Mais les Nations étrangères ne sont point obligées de déférer aux volontés du Souverain qui prend un Titre nouveau, ou du peuple qui appelle son Conducteur de tel nom qu'il lui plaît.

§.44         De leur devoir.

Cependant, si ce Titre n'a rien que de raisonnable ; conformément aux usages reçus ; il est tout-à-Fait convenable aux devoirs mutuels qui lient les Nations, de donner à un Souverain, ou au Conducteur quelconque d'un Etat, le même titre que lui donne son peuple.   Que si ce Titre est contre l'usage, s'il désigne des choses qui ne se trouvent point dans celui qui l’affecte, les étrangers peuvent le lui refuser, sans qu'il ait raison de se plaindre.   Le titre de Majesté est consacré par l'usage, aux Monarques qui commandent à de grandes Nations.   Les Empereurs d'Allemagne ont long-tems prétendu se le réserver, comme appartenant uniquement à leur Couronne Impériale.   Mais les Rois prétendirent avec raison, qu'il n'y avoit rien sur la terre de plus éminent, de plus auguste que leur Dignité : Ils refusèrent la Majesté, à qui la leur refusoit (a) Dans le tems du fameux Traité de Westphalie, les Plénipotentiaires de France convinrent avec ceux de l'Empereur, que le Roi & la Reine écrivant de leur main propre à l'Empereur, & lui donnant de la Majesté, il feroit réponse aussi de sa main avec le même titre.   Lettre des Plénipot. à M. de Brienne, 15 Oct. 1646) ; & aujourd'hui, à quelques exceptions près, fondées sur des raisons particulières, le titre de Majesté est un attribut propre à la qualité de Roi.

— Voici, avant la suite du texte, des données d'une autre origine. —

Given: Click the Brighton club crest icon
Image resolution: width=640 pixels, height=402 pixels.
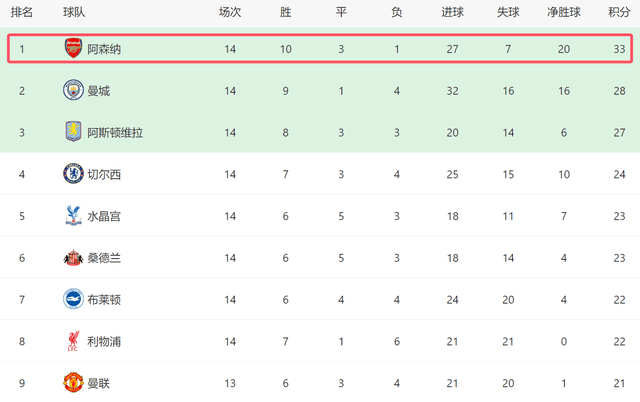Looking at the screenshot, I should tap(72, 299).
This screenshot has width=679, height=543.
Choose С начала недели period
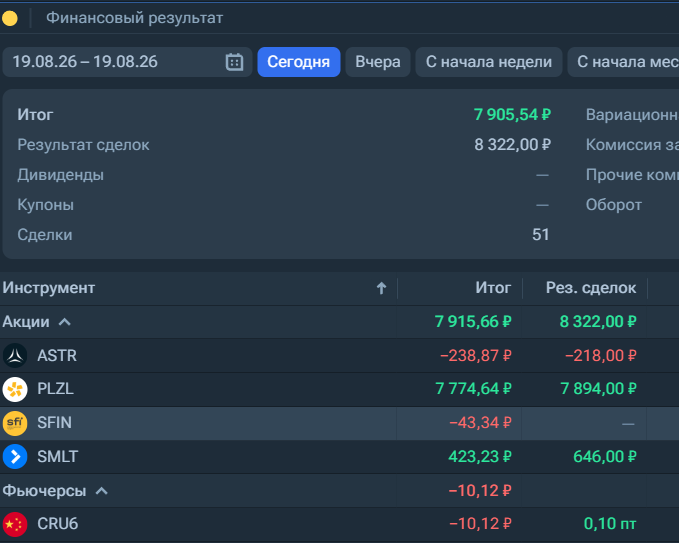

            Comme il seroit ridicule à un petit Prince de prendre le nom de Roi & de se faire donner de la Majesté ; les Nations étrangères, en se refusant à cette fantaisie, ne feront rien que de conforme à la raison & à leurs devoirs.   Cependant, s’il se trouve quelque part un Souverain, qui, malgré le peu d'étenduë de sa Puissance, soit en possession de recevoir de ses voisins le titre de Roi ; les Nations éloignées, qui veulent commercer avec lui, ne peuvent lui refuser ce titre.   Ce n’est point à elles de réformer les loges de ces régions lointaines.

§.45         Comment on peut s'assurer les titres & les honneurs.

Le Souverain qui veut recevoir constamment certains titres & honneurs, de la part des autres Puissances, doit se les assûrer par des Traités.   Ceux qui ont pris des engagemens par cette voie, sont désormais obligés envers lui, & ils ne pourroient s'écarter du Traité, sans lui faire injure ; Ainsi, dans les exemples que nous avons rapportés tout-à-l’heure, le Czar & le Roi de Prusse eurent soin de négocier d'avance avec les Cours amies, pour s'assûrer d'en être reconnus, dans la nouvelle qualité qu'ils vouloient prendre.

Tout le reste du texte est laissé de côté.